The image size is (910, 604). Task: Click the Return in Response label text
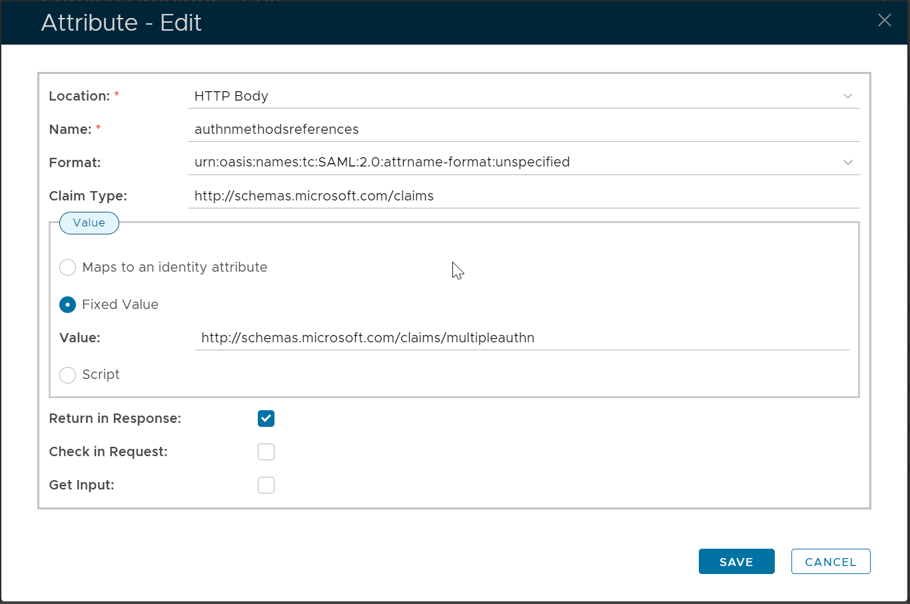[x=115, y=419]
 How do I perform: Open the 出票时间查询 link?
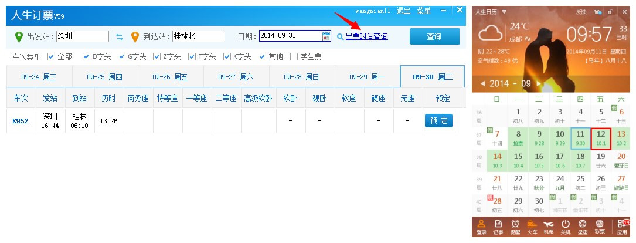pos(366,36)
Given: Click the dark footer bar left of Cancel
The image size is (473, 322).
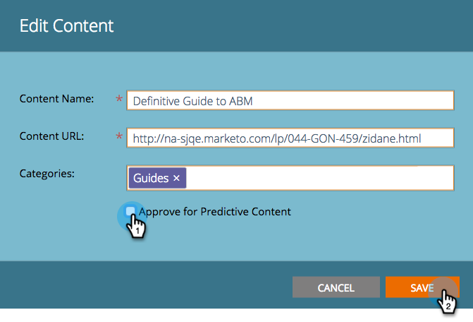Looking at the screenshot, I should (145, 285).
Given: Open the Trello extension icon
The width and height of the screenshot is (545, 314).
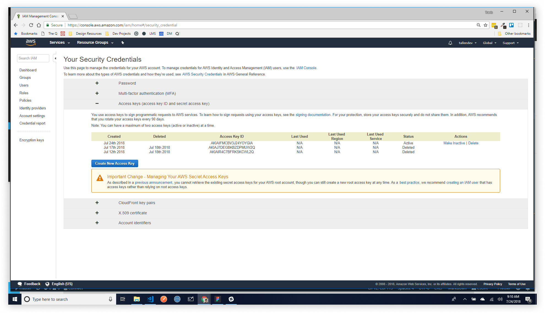Looking at the screenshot, I should pyautogui.click(x=511, y=25).
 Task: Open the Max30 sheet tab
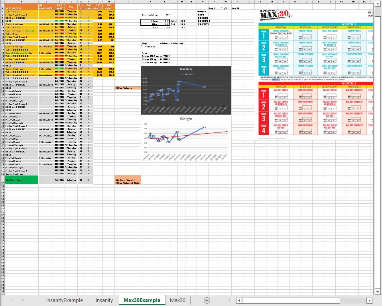[178, 300]
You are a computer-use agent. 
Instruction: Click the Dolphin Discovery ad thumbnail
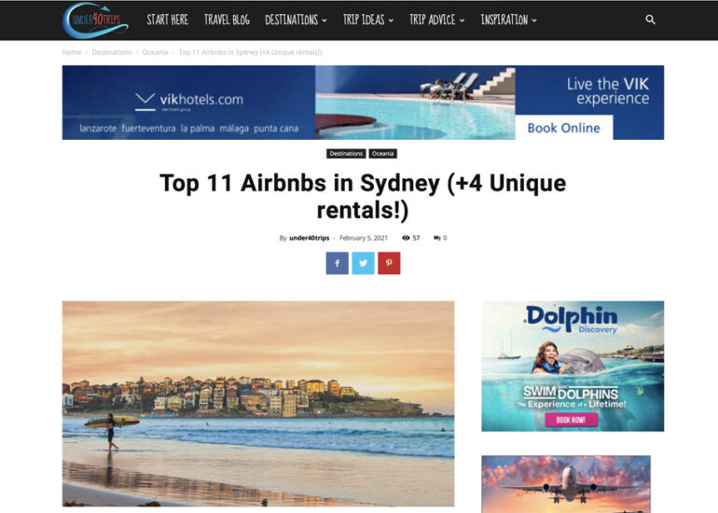[x=573, y=366]
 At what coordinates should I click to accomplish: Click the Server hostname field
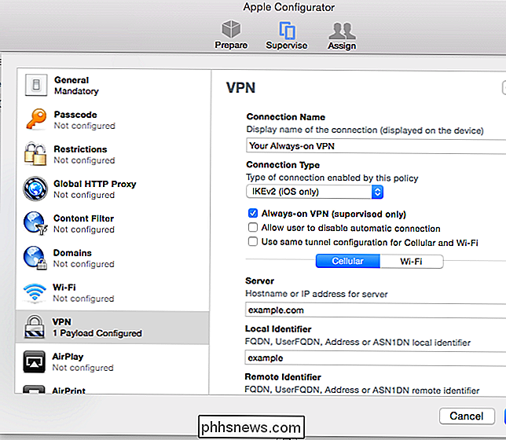(x=376, y=310)
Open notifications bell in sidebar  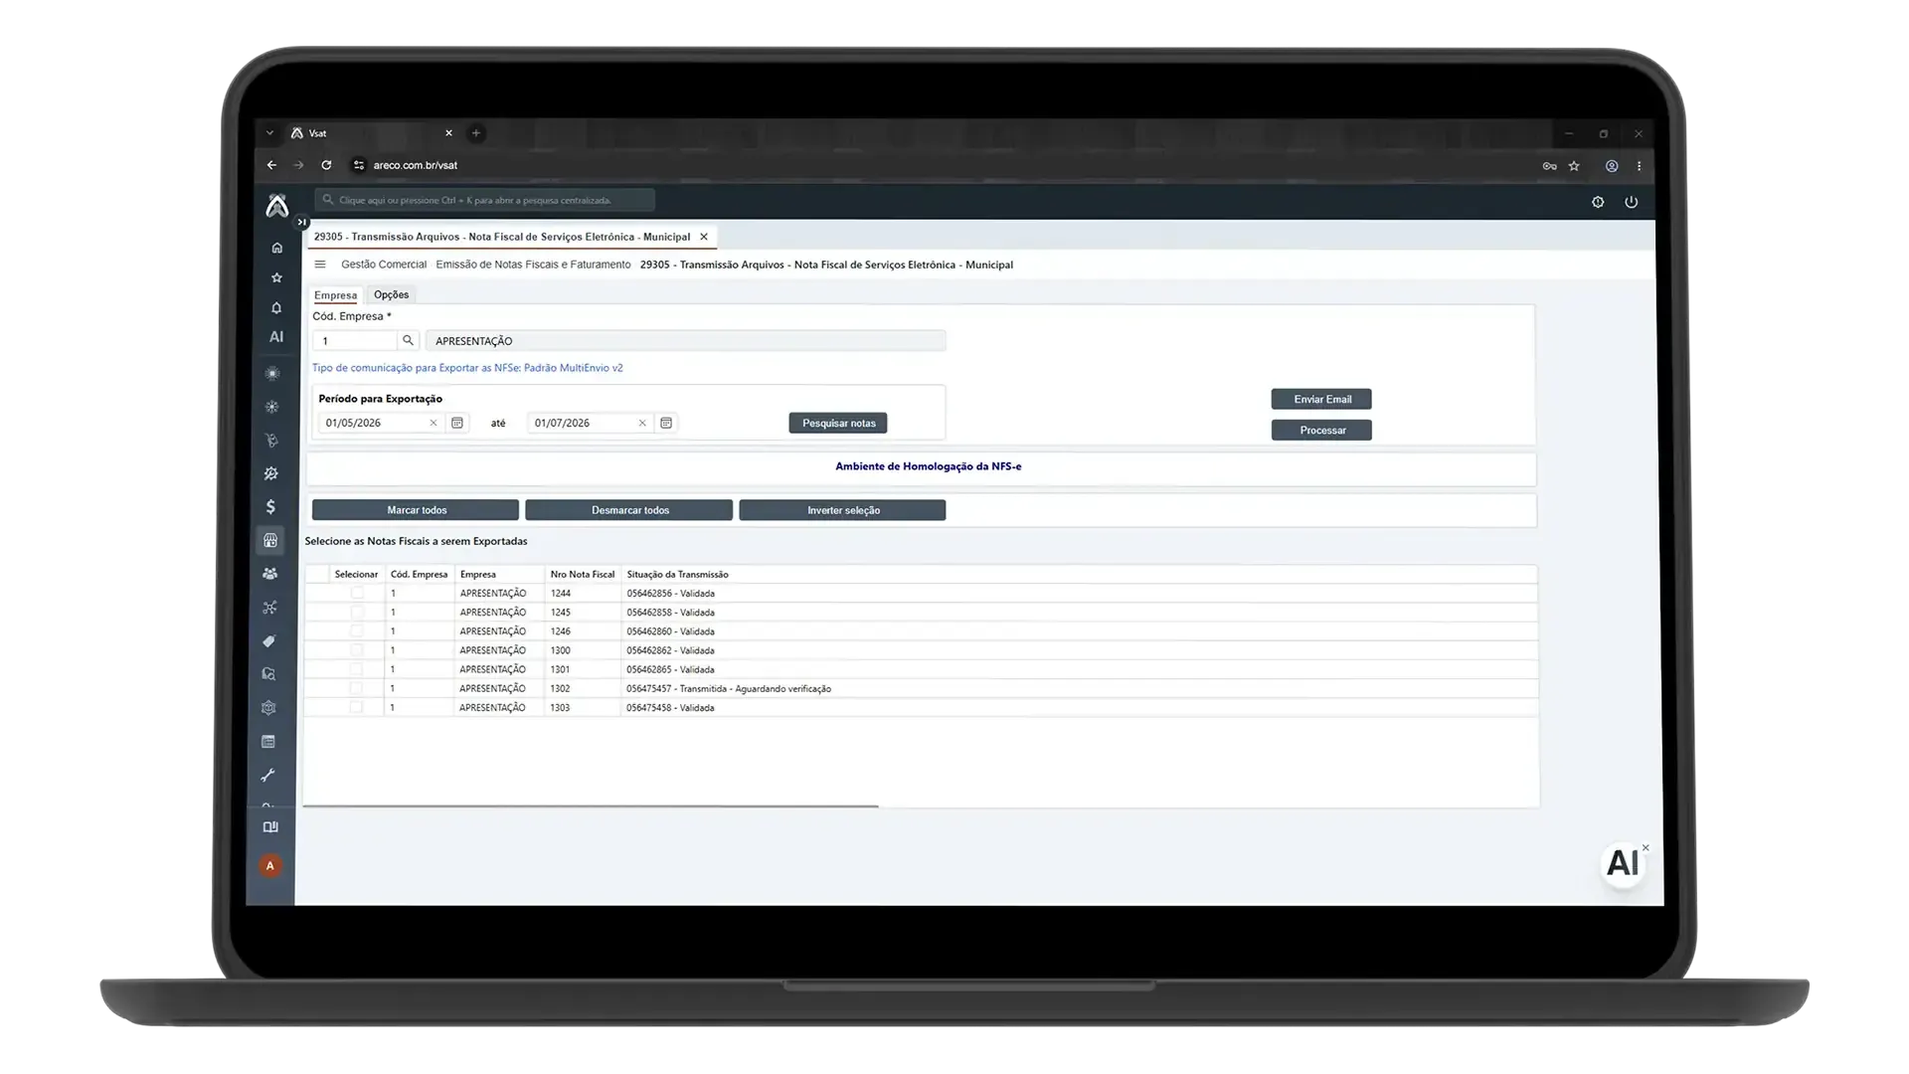coord(276,308)
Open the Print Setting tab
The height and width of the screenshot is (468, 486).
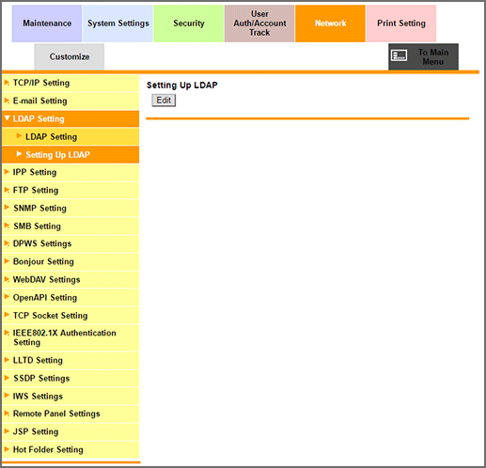point(401,23)
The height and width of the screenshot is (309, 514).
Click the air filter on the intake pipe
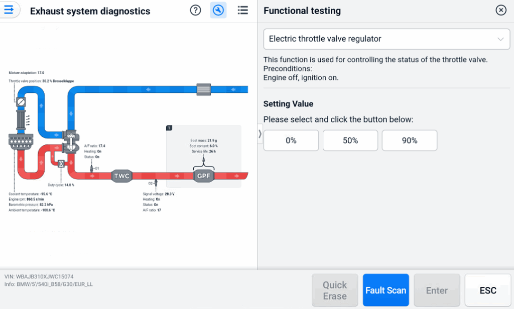(205, 89)

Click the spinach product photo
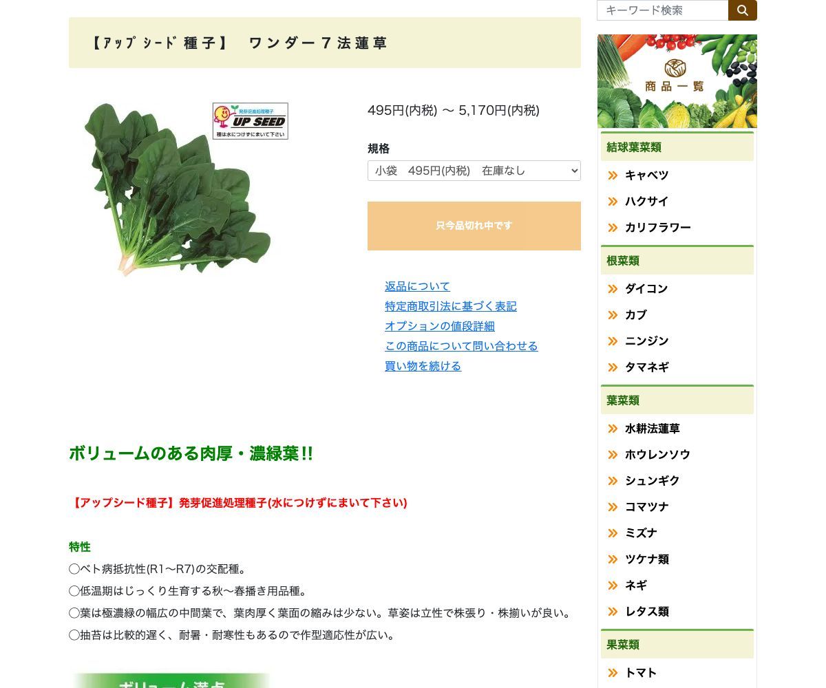pyautogui.click(x=176, y=189)
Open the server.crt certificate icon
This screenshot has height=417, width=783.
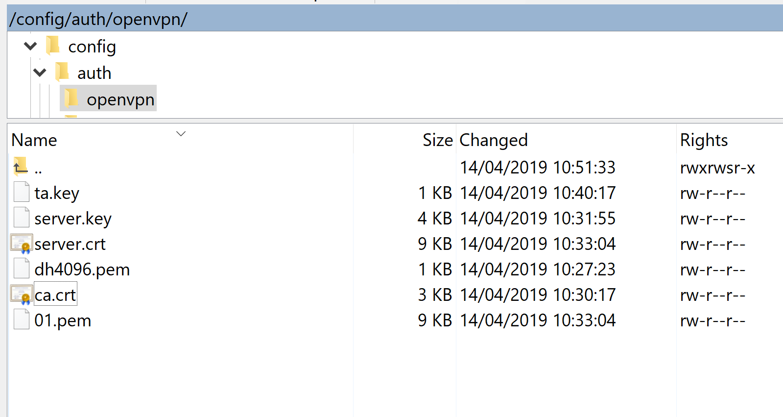pos(21,244)
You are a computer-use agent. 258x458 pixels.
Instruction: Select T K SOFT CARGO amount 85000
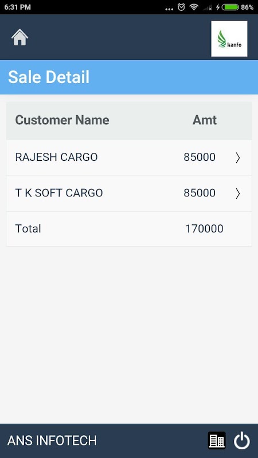(x=200, y=193)
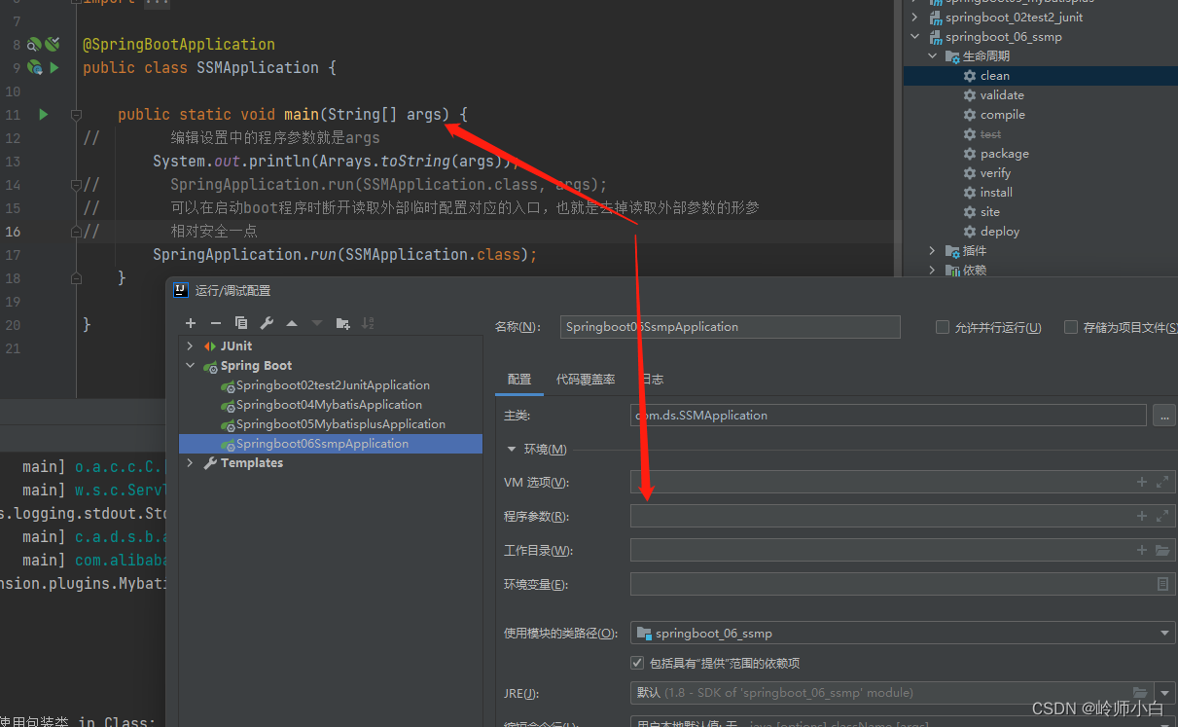Expand the JUnit configurations node
The height and width of the screenshot is (727, 1178).
click(189, 345)
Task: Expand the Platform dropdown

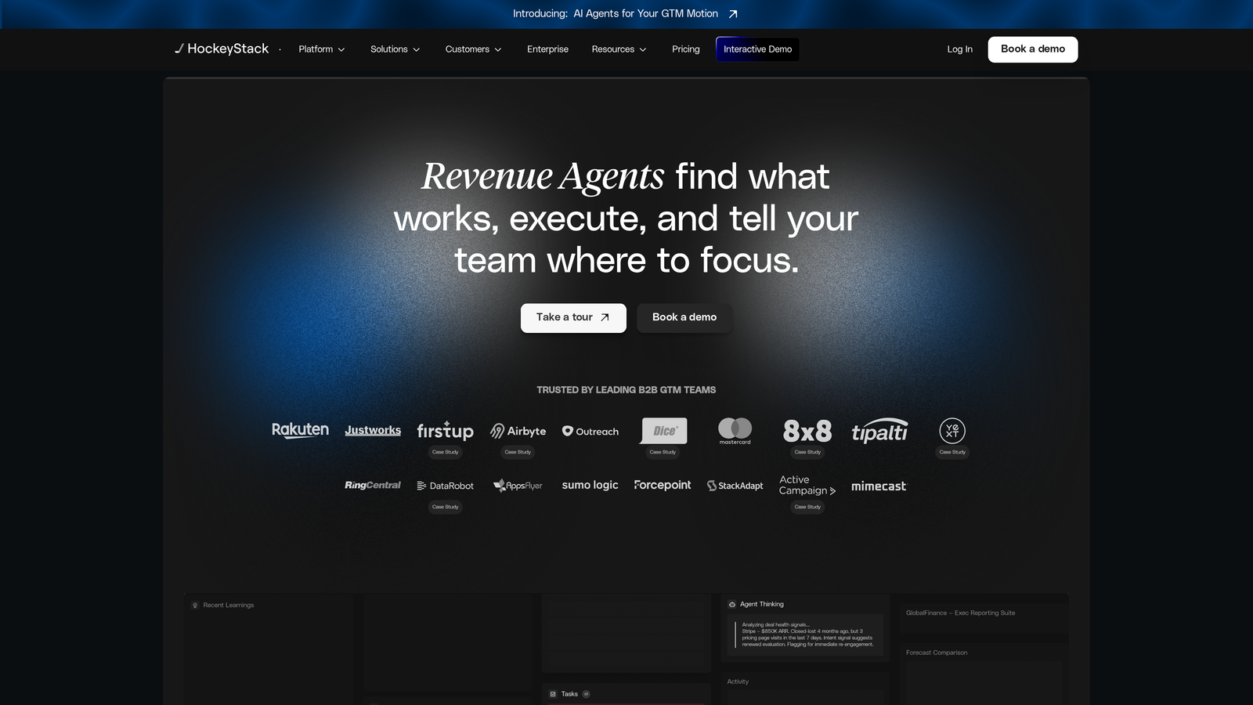Action: coord(321,49)
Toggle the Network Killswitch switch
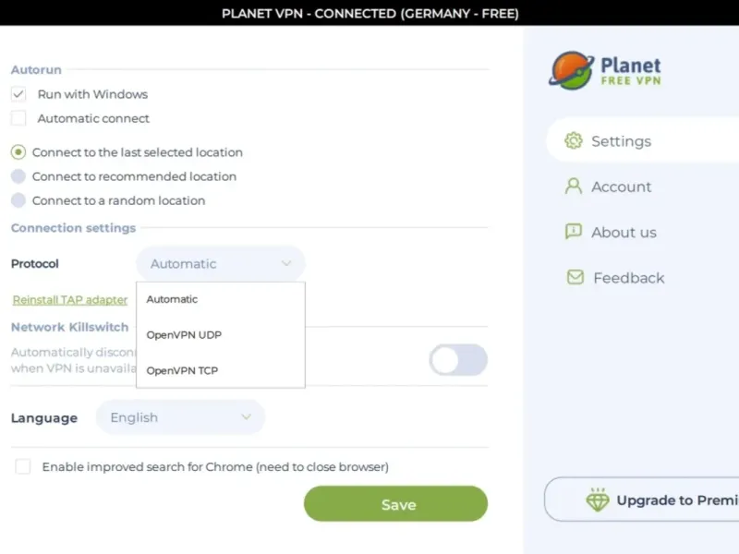 point(458,360)
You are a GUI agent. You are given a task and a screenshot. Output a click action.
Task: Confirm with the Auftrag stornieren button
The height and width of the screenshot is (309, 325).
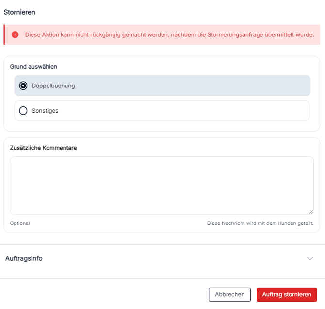[x=287, y=294]
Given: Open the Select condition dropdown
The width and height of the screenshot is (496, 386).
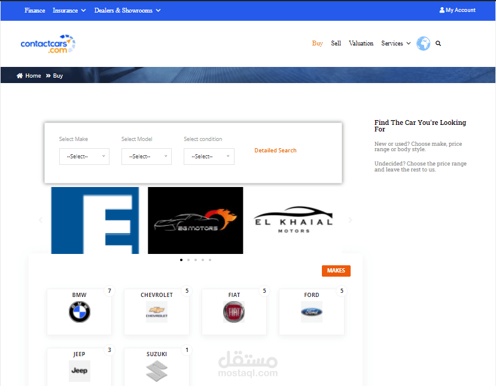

The exercise: Tally how many lines in the rows above contain the string "computer". Reply with the number only.

Written answer: 2